Even so, that won't even come close to being enough space to store humanity's virtual record, be it inane Facebook posts or crucial knowledge about the environment and medicine that could help our far-off decedents avoid a grim dystopian future—or hell, even serve as a guide for post-apocalyptic peoples starting over from scratch.

What's more, storage space is only part of the problem; there's also the issue that the technology to read digital data is outdated at a rapid clip—like the photographs of grandfather's life memories currently trapped in tiny slide projector negatives. Sure, you could include a guide to how to use the old-school technology to break the code and read the data, but what if the future humans or whoever don't speak any of our present-day languages?

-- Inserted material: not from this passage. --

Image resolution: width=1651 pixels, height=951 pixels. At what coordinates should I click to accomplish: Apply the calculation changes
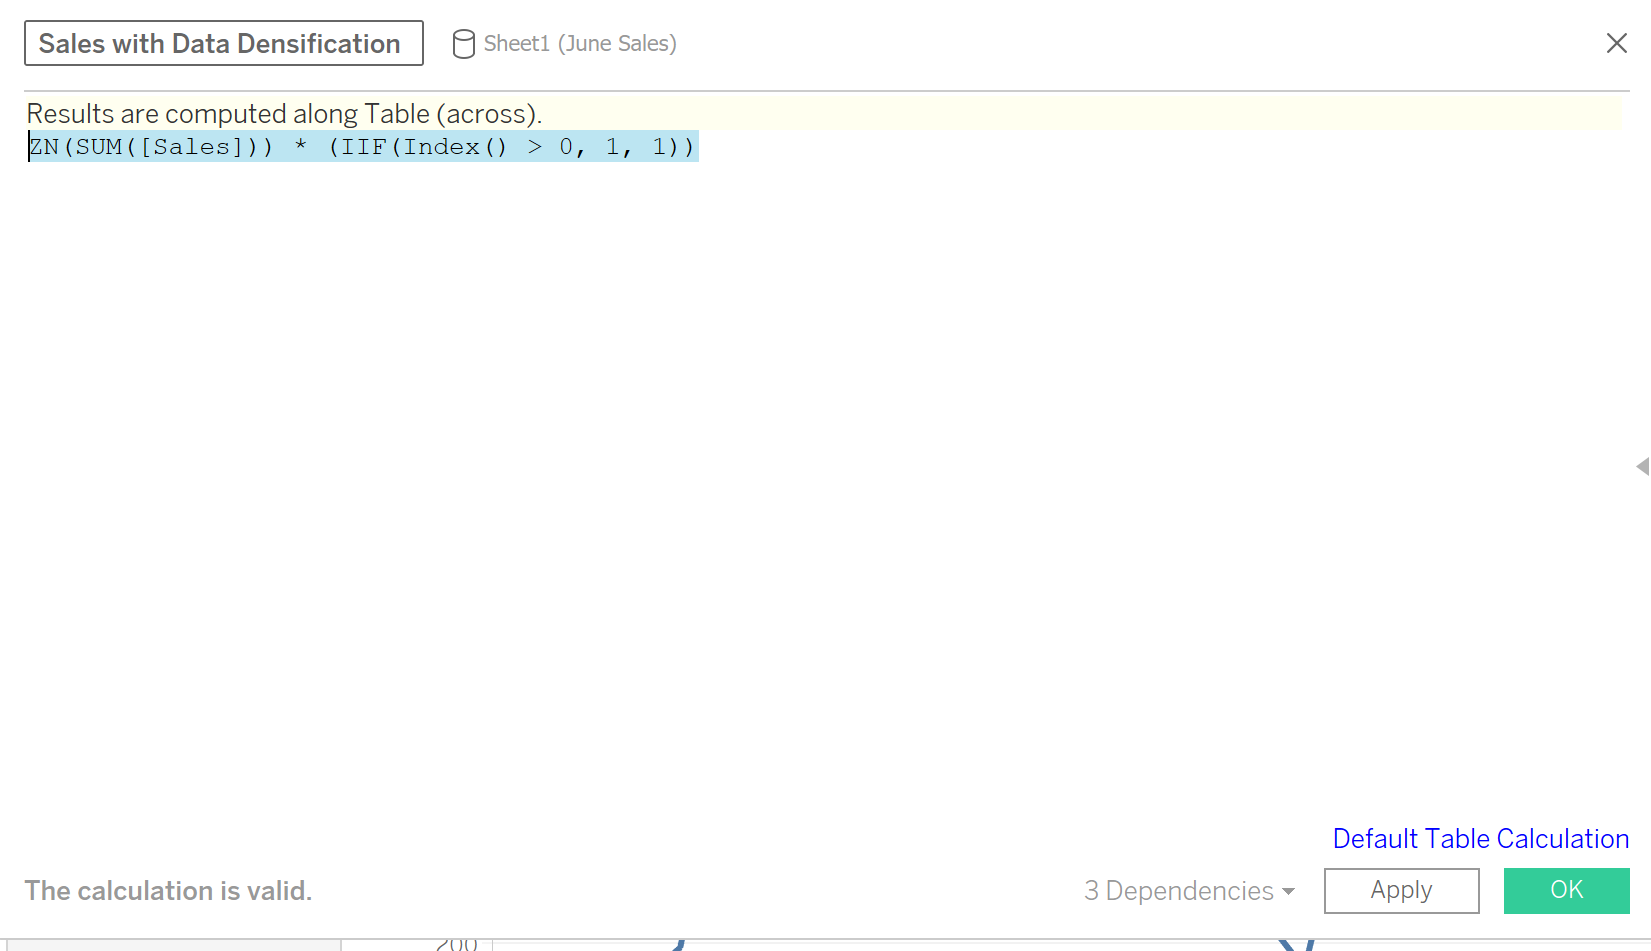[1401, 890]

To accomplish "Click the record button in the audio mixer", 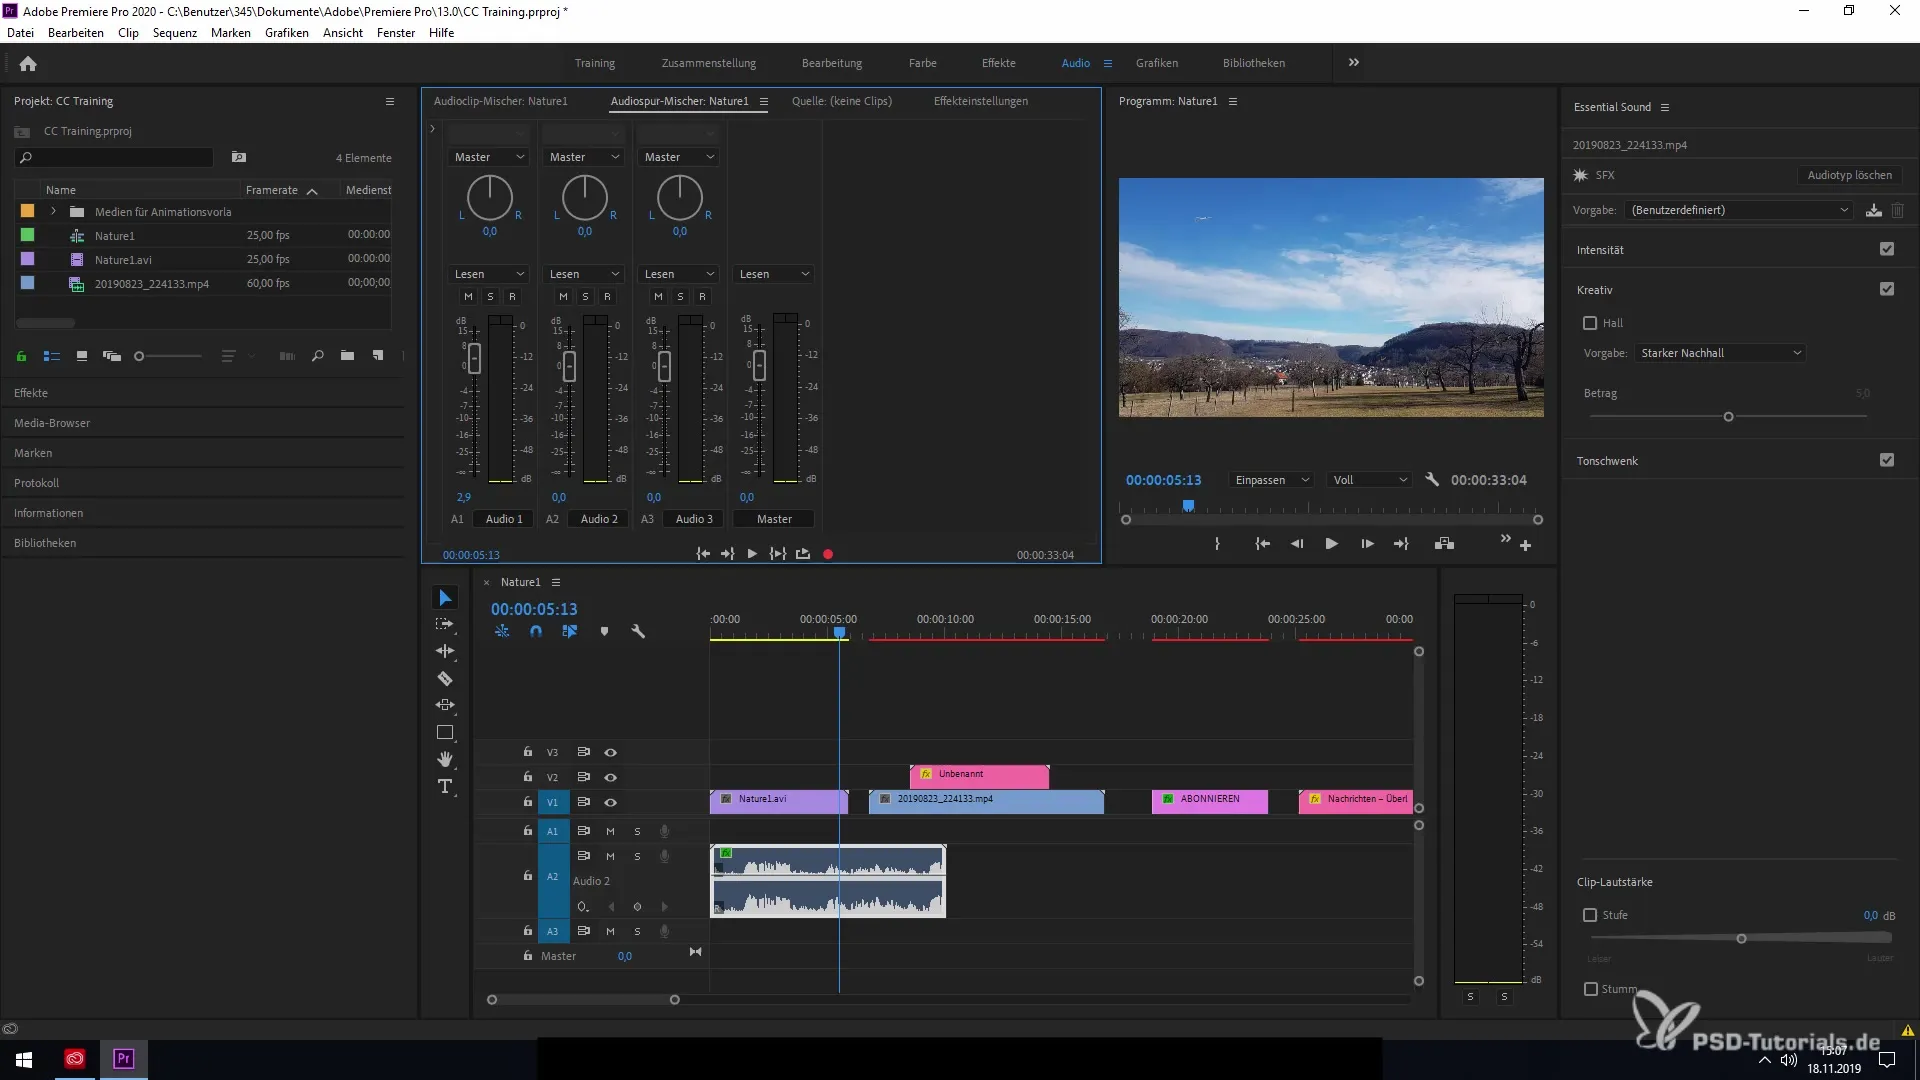I will [x=828, y=554].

The question of how to preserve human history for millions of years is nothing new; it even dates back to before the digital-analog switchover. You've maybe heard of Gold Record, the time capsule Carl Sagan sent out into outer space on the Voyager probe in 1977, carrying phonograph records of sounds and images portraying civilization. Or more to date, the KEO space capsule, an "archeological bird of the future" that's planned to be launched into orbit next year with the hopes of returning to Earth in 50,000 years. In it are pictures from various world cultures, crowdsourced personal messages, a diamond containing a drop of human blood, the DNA of the human genome, and samples of air, the ocean, and earth.

Getting back to long-term data storage, Motherboard's Ben Richmond recently reported on the Human Document Project, which is experimenting with preserving culture via QR codes etched into tungsten, a very sharp and resilient metal, coated in silicon nitride. In a similar vein, Japanese researchers developed a prototype of a system that uses quartz crystal that they claim can preserve data for 300 million years.

To a certain extent, the whole thing smacks of a narcissistic urge to have our memories—if not our bodies—live on in perpetuity. But it's also refreshing to know that human beings, who have been decidedly reactive rather than proactive throughout history, are taking the idea of long-term future planning seriously.